Several EF protocols have recently been described and validated [9, 15, 19–24]. Across these studies, the relative sensitivity of EF techniques has been seen to vary from 55% to >95%. In our study, the RT-qPCR readout yielded by the direct EFh– method was in complete agreement with the traditional EB technique. Although there were significant differences between the Ct values obtained by these two methods, no disagreement in the interpretation of the overall output was found. On the other hand, we found some negative effect of heat inactivation on virus detection. This, however, affected only samples with low viral loads (Ct >30). Cameron et al. [19] observed a relative sensitivity of EFh+ (heat treatment at 95°C for 10 min) vs. EB of 100% for specimens with Ct values ≤ 25. This value, however, dropped to 22–33% for specimens with Ct values >35 [19]. Similarly, Zou et al. [20] reported that, following heat treatment, about 13.0% of positive swabs became negative; all of these false negatives had a Ct value ≥37. Grant et al. [21] also observed lower Ct values in unheated samples. Our results are also consistent with those of a recent study by Burton et al. [22]. Indeed, these authors observed that, in comparison with unheated samples, heat treatment at 95°C for 5 min increased the average Ct by 4.5–6 cycles. The application of lower heating regimens may therefore be useful in order to increase the sensitivity of the EFh+ method and should be investigated further.
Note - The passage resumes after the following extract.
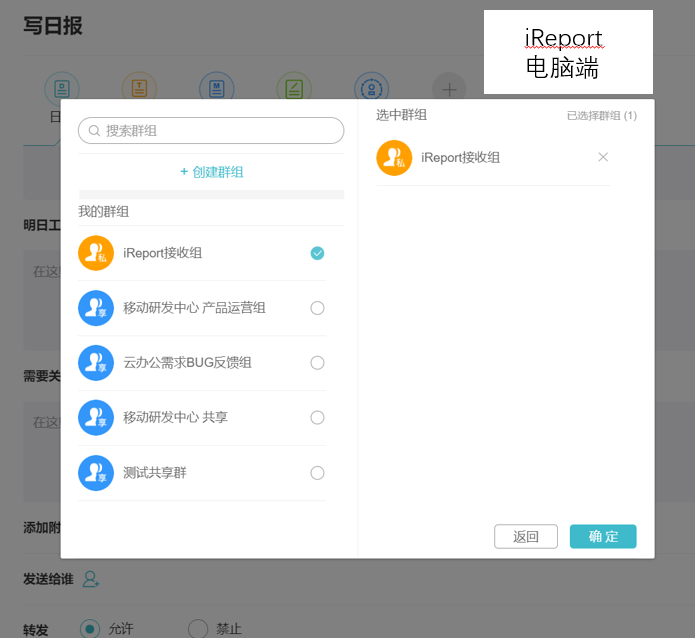Select the 移动研发中心 产品运营组 radio circle
This screenshot has height=638, width=695.
click(317, 308)

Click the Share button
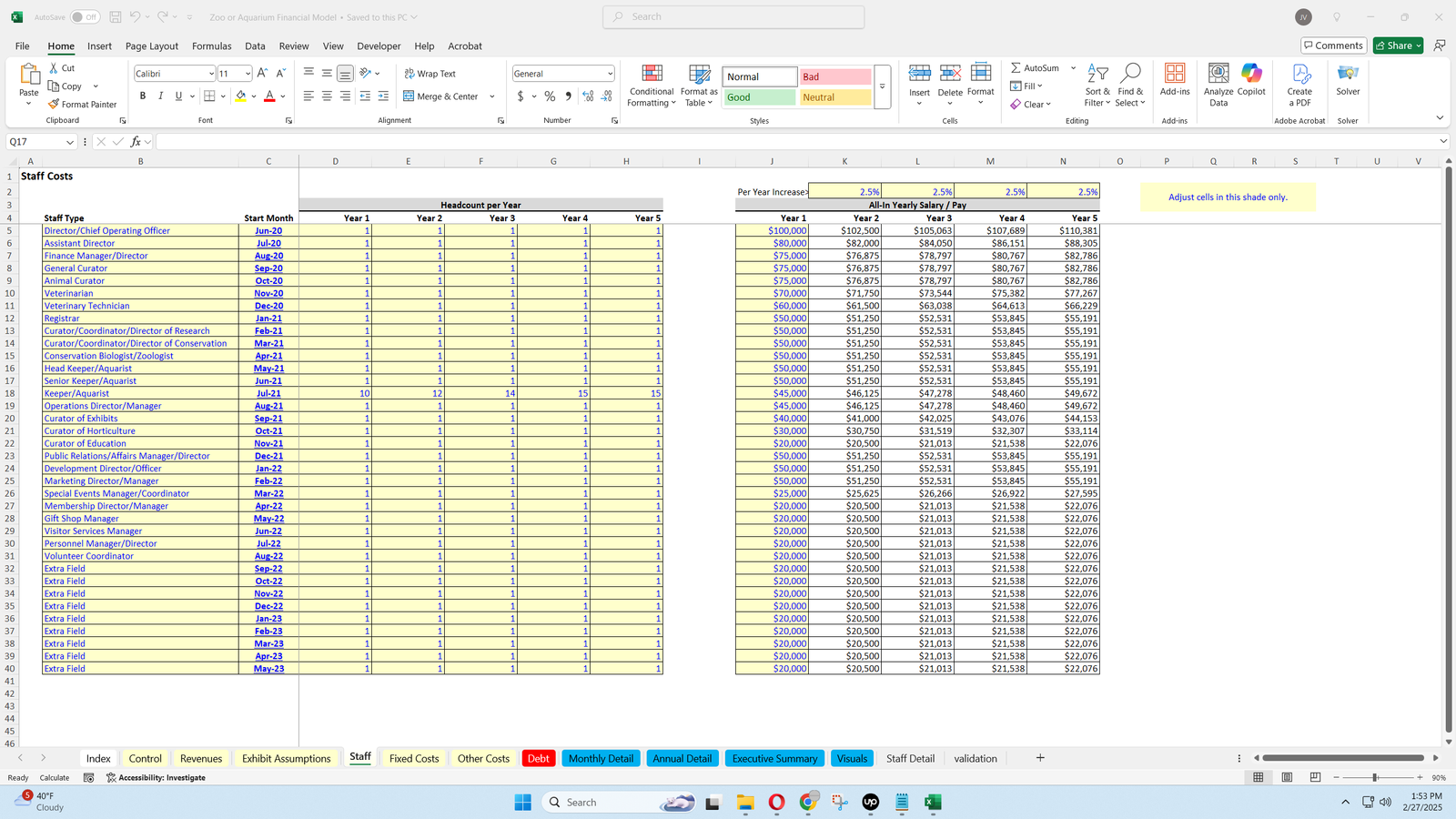pos(1397,46)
For instance, Burton et al. [22] did not register any significant differences on implementing heating regimens of 56/60°C. In sum, in line with the available evidence [9, 15, 19–24], our results support the use of EF techniques in routine practice. The heat treatment procedure introduced in order to lyse epithelial cells may, however, reduce sensitivity. The differences in the sensitivity values reported are most probably attributable to different EF protocols adopted in single studies, including, for example, the relative distribution of specimens with different Ct values, sample storage, heat inactivation regimen, etc. Therefore, a well-established and recognized EF protocol is warranted.

At least two study limitations may affect the overall interpretation of our findings. First, we assumed that the specificity of EB RT-qPCR was 100%; therefore, no EB-based negative samples were analyzed in the present study. Second, for the fully concordant samples (91.8%, 90/98), only one replicate for each RT-qPCR technique was used.

In conclusion, our data suggest that EF methods (especially unheated) are a useful tool in providing RT-qPCR results in a shorter time, thereby speeding up clinical diagnostics and the subsequent burden on molecular labs and hospitals. Indeed, the average processing times in our study were 270, 163, and 156 min for the standard EB, EFh+, and EFh–, respectively. These EF methods therefore urgently require an internationally recognized protocol.